> [Material supplied]
= = = = = = =
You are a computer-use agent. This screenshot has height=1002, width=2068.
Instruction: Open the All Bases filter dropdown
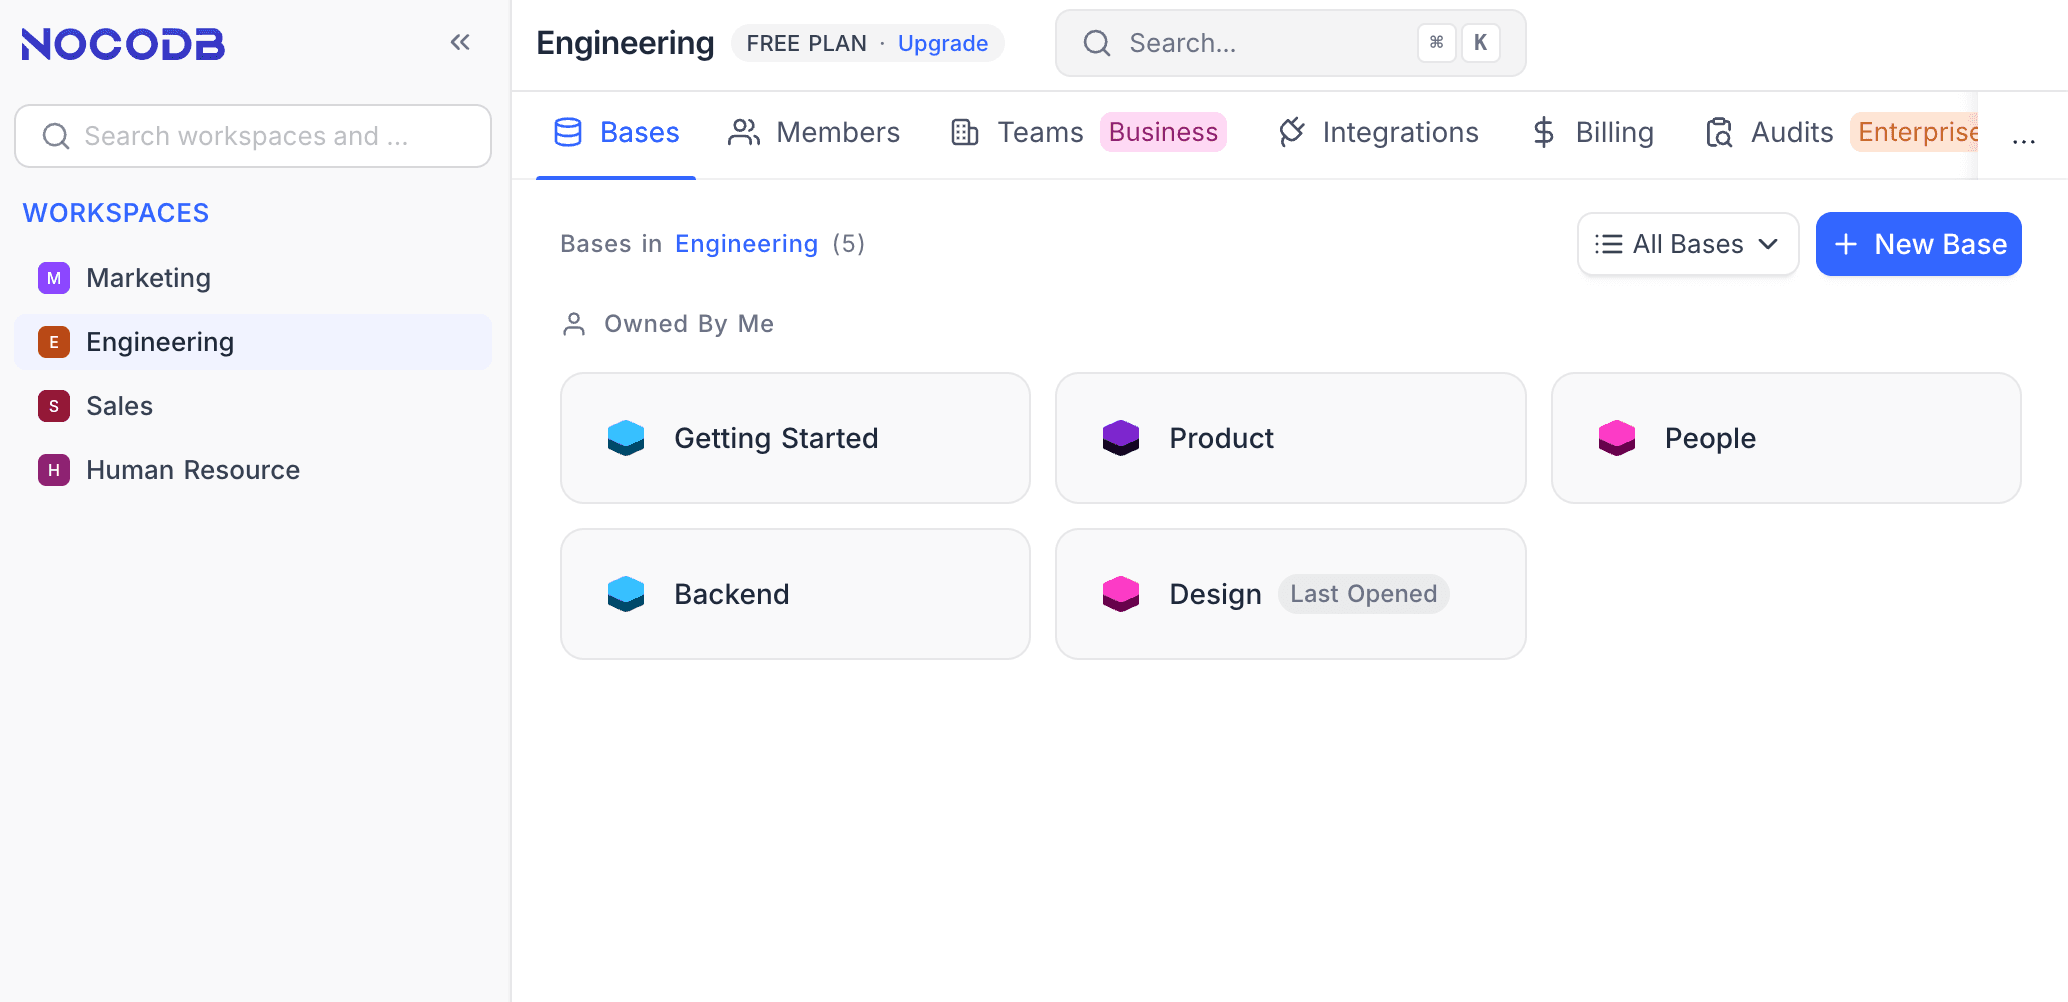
= = = = = = =
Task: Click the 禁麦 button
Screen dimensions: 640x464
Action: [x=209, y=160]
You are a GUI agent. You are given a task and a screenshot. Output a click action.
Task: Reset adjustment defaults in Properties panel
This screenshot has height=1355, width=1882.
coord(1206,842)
= = = = = = =
In the listing above, transcribe exactly everything from the line containing "You are a computer-use" down to the line containing "Instruction: Open the", including both and nothing more.

You are a computer-use agent. This screenshot has height=1002, width=2068.
Instruction: Open the All Bases filter dropdown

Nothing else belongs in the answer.